Seeding and Custom Randomization

Seeding

If you want to test and produce consistent results, you can use the seed option:

In [79]: SG("[\w]{10}&[\d]{10}", seed=4318).render_list(10)
Out[79]:
['42U1uqGt5qG0519J6562',
 'q5d68X3n66r5h81pdz59',
 '1u307GH7Ad9Xmd1Zg119',
 'I7R224u5efft78A6986h',
 '3TP43404okw7Q5R019l4',
 '0D3952i05QYe1C935y36',
 '219W9iw9924XYy368E4B',
 '5F74c59Sy947LNw28p86',
 'W3ocGxWw675166352862',
 '35A6G69rEjh4U58t9X5E']

In [80]: SG("[\w]{10}&[\d]{10}", seed=4318).render_list(10)
Out[80]:
['42U1uqGt5qG0519J6562',
 'q5d68X3n66r5h81pdz59',
 '1u307GH7Ad9Xmd1Zg119',
 'I7R224u5efft78A6986h',
 '3TP43404okw7Q5R019l4',
 '0D3952i05QYe1C935y36',
 '219W9iw9924XYy368E4B',
 '5F74c59Sy947LNw28p86',
 'W3ocGxWw675166352862',
 '35A6G69rEjh4U58t9X5E']

Notice these two lists are exactly the same.

Normally, when the StringGenerator is initialised, it will try to use random.SystemRandom as the random method provider. It falls back gracefully to random.Random if that is not available.

When you use the seed option, it will force use of random.Random and use the provided seed value, which can be any integer. This will cause the results to be the same each time you initialise the StringGenerator.

Fast, secure generation

By default StringGenerator uses random.SystemRandom, which is cryptographically secure but reads from the operating system entropy pool on every draw – one syscall per random value. For large batches (for example render_set(1000000)) that syscall overhead dominates.

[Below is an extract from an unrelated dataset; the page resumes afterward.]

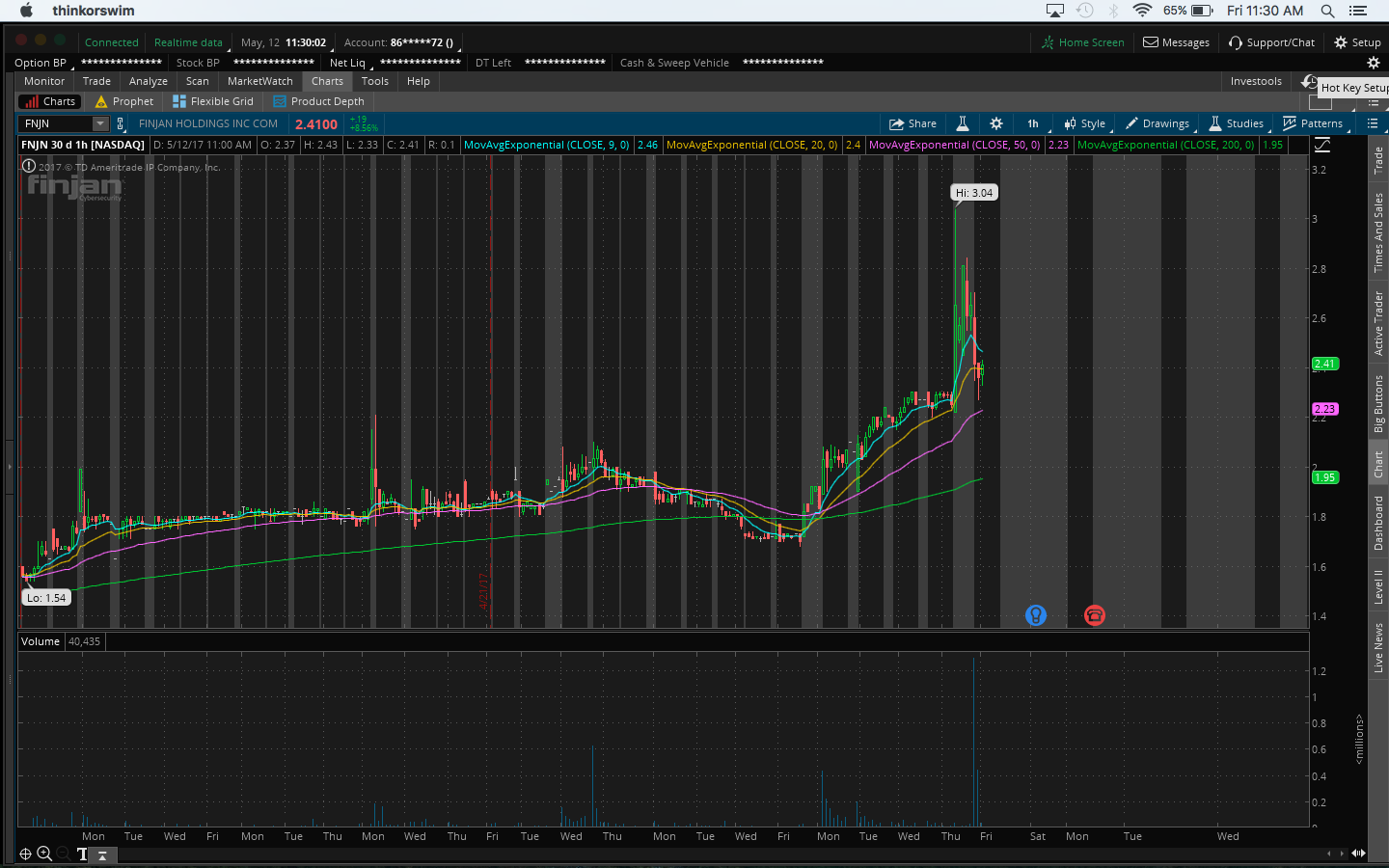Select the crosshair pan tool icon

pos(26,854)
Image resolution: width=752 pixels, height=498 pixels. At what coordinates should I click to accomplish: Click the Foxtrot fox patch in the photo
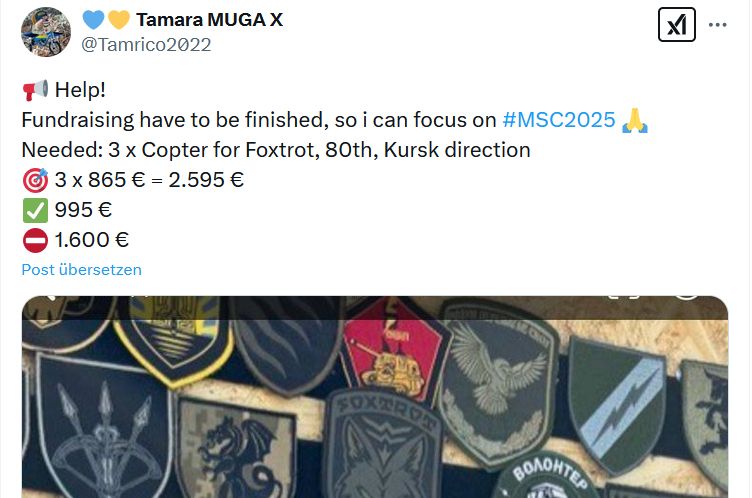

BufferedSecureRandom solves this. It draws the same os.urandom entropy as SystemRandom – each byte used once and never expanded by a userspace PRNG – but reads it in bulk so the syscall is amortized across many values. It is therefore as secure as SystemRandom while being many times faster for bulk generation. It is reachable without an extra import as StringGenerator.BufferedSecureRandom:

from strgen import StringGenerator as SG

sg = SG(r"[\w\p]{32}", randomizer=SG.BufferedSecureRandom())
tokens = sg.render_set(50000)

Being entropy-based, it ignores any seed.

If you do not need cryptographic randomness at all (for example, generating test data), seeding – or passing a plain random.Random – uses the much faster Mersenne Twister. Choose based on your needs:

Randomizer

Relative speed

Cryptographically secure

seed= / random.Random

fastest

no

SG.BufferedSecureRandom()

fast

yes

random.SystemRandom (default)

slowest

yes

Custom Random Class

You can also provide your own Random class. Currently we use these methods:

  • choice()

  • choices()

  • randint()

  • shuffle()

So, you’d need to provide at least these with the same arguments and return types as Random and SystemRandom.

See documentation for the Python Standard Library random package

BEWARE: you should provide all the methods of `Random()` in your custom class because we might change the implementation of StringGenerator to use different methods.